Right now there is a loneliness epidemic throughout the world. More and more people aren't entering relationships. Gen Z men are having significant trouble dating while there are some economic factors in the mix. From my own view and experiences combined with what I've read most Gen Z men are lack the social and communication skills to even enter a relationship. This has and in the future will lead to extreme issues. There's already been a marked rise in hostility towards women by young men (think Andrew Tate and his ilk) that's likely born out of this frustration. I would definitely say there's been a rise in gender hostility ever since the pandemic.

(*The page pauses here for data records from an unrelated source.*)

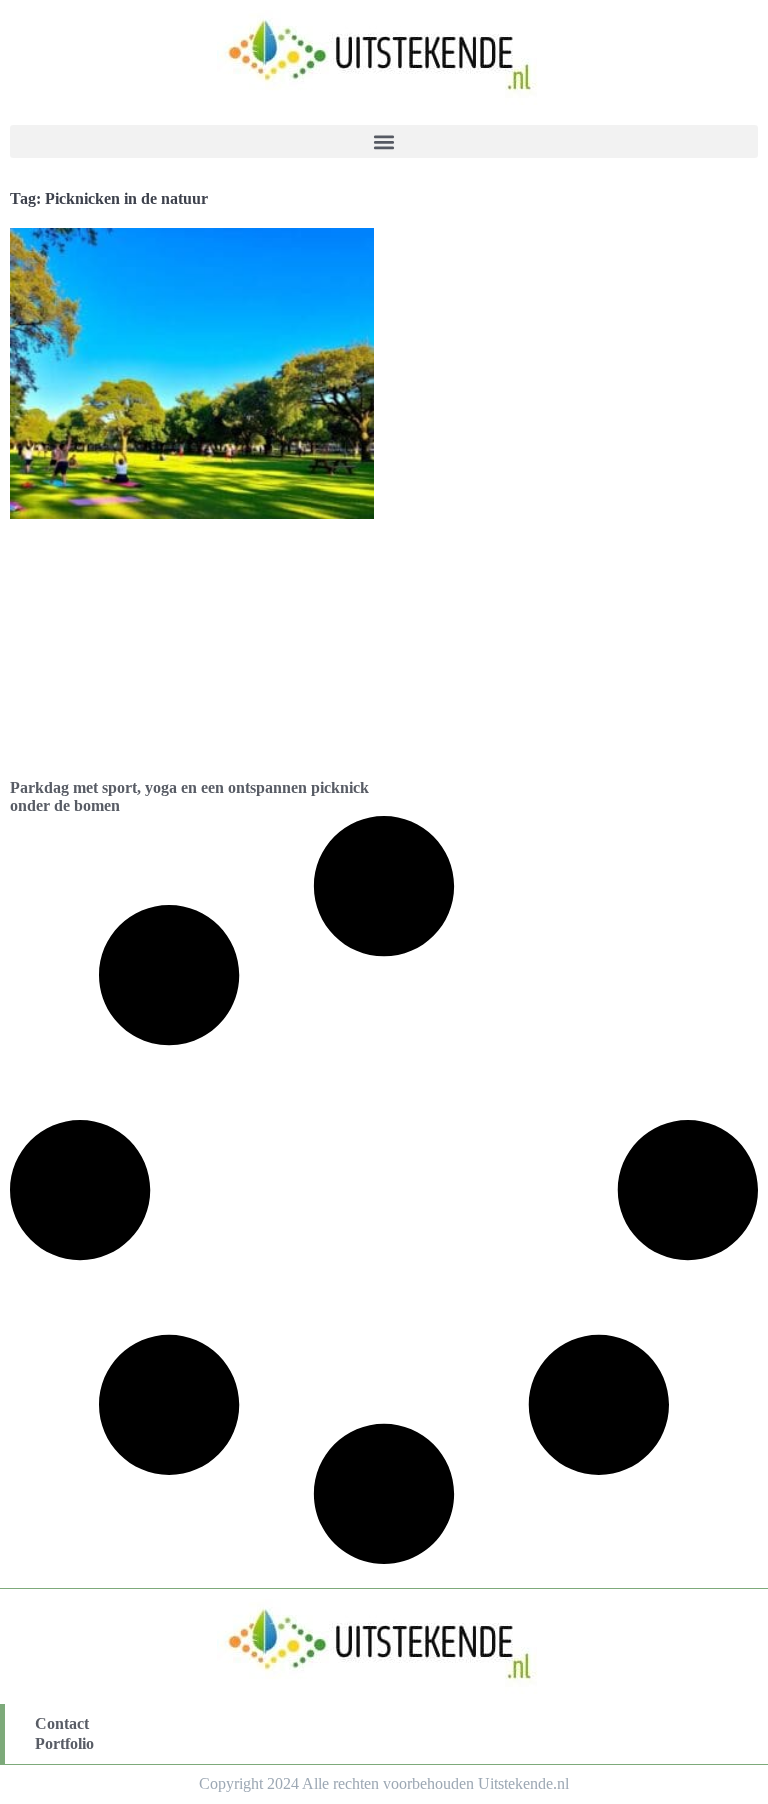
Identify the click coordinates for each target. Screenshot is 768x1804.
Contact (62, 1723)
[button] (384, 141)
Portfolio (64, 1743)
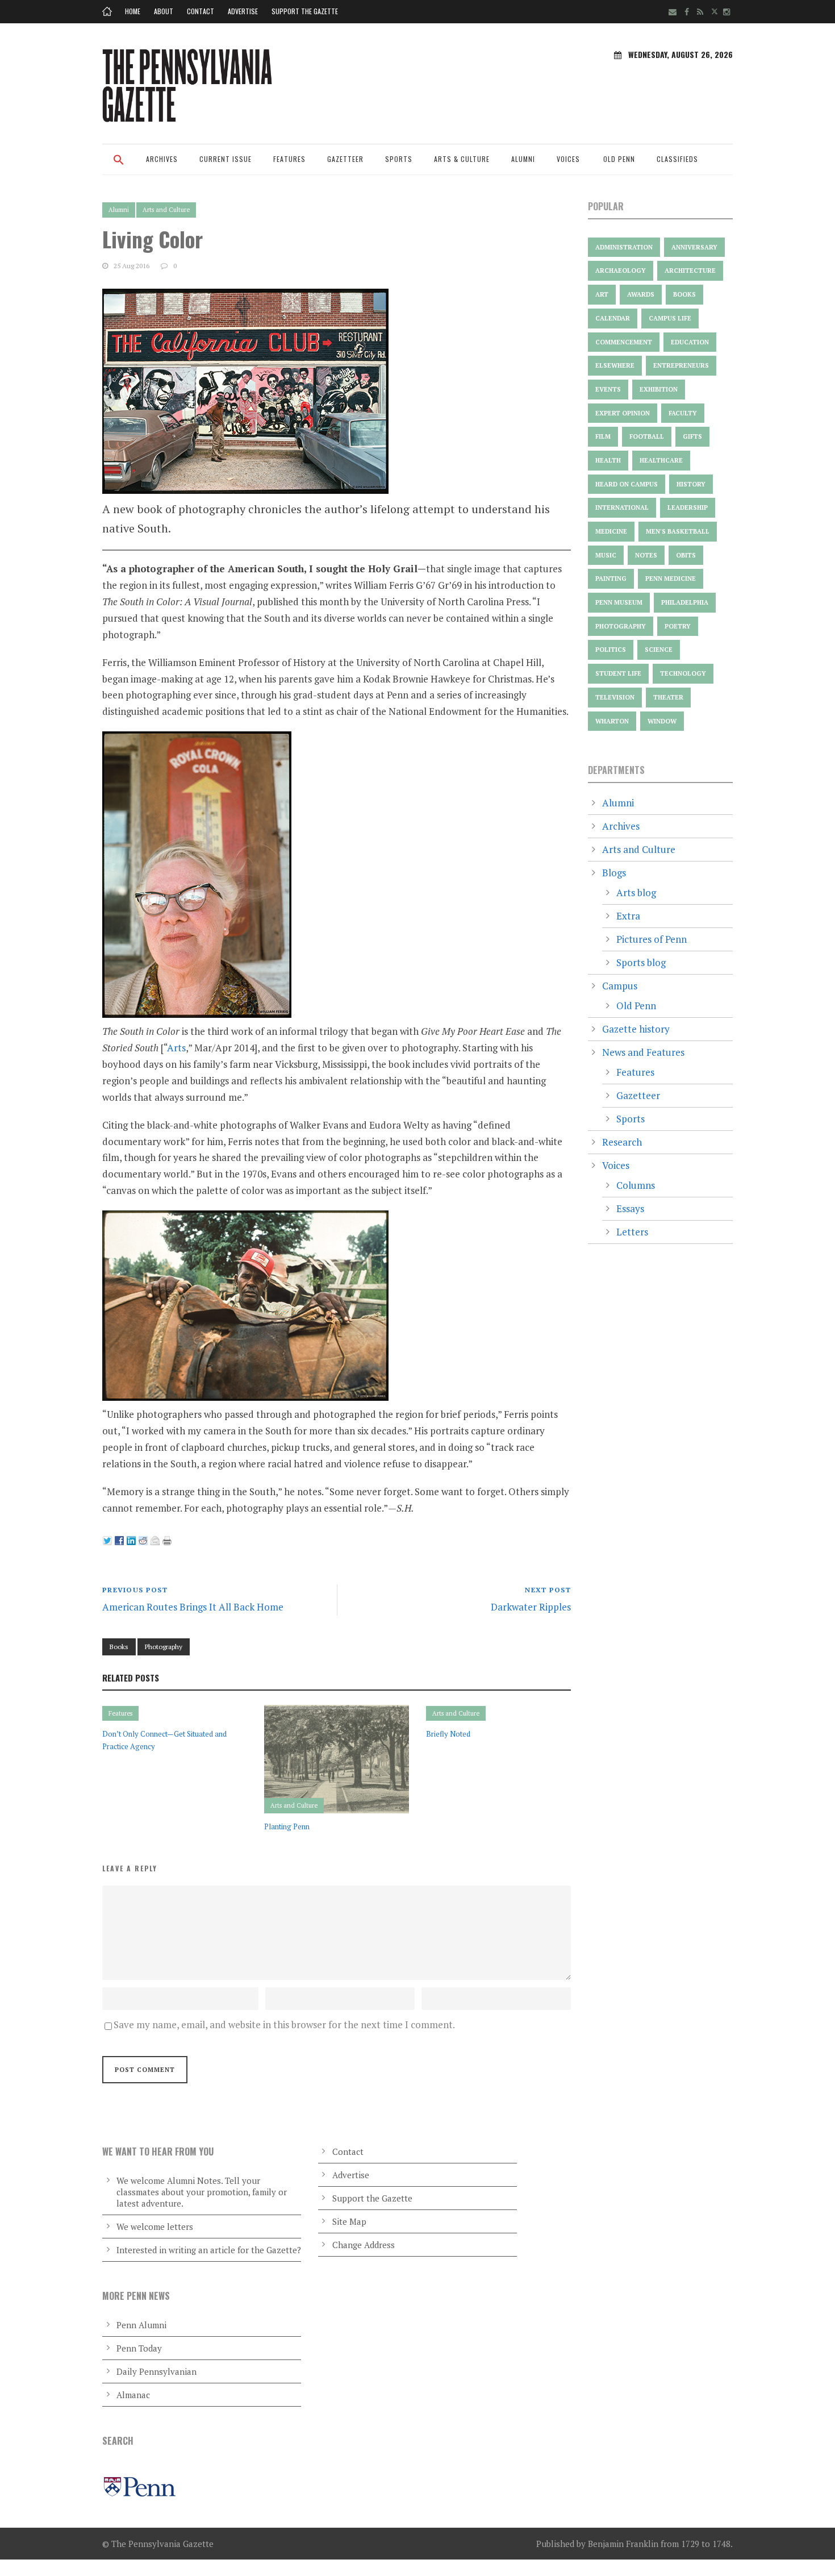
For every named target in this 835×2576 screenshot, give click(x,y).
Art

Back in the 50s there was arranged marriages. All a person had to do was just show but now that's gone because it was an unequal system and I think society missed its chance to establish something much healthier and better in its wake. Now we have people that are unable to connect with each other. We just toss people blindly into the mess that is human interaction and relationships and no one knows what to do anymore. We could be have the most fulfilling relationships humans have ever had. Think of the amount of people who would of never have entered abusive relationships had there been someone around them that showed them what love exactly is.
The way we teach is so heavily focused on teaching people how to be worker drones that we forget the human part of the person. This is why a lot of people who do extreme well in school and college fare so poorly in relationships and have higher rates of depression. We are the most educated and advanced in human history, we know psychology, we can teach this shit rather than tossing people blindly into the meat grinder.
Hurt people hurt people, as they say - and that cuts both ways. Yes, you should be kind and supportive if you can, but you aren't obliged to put yourself at risk in order to do so.
Malignant narcissists cause significant, ongoing harm to those they get their hooks into. They may have a terribly sad backstory and lead unpleasant lives, but that doesn't help the victims any.
BPD abusers tend to be less evil-karen on the surface, but their need for ongong validation is just as intense, and they will harm people just as ruthlessly in order to maintain their supply.
I don't think it's unreasonable to point out some red flags to let people steer clear of that risk.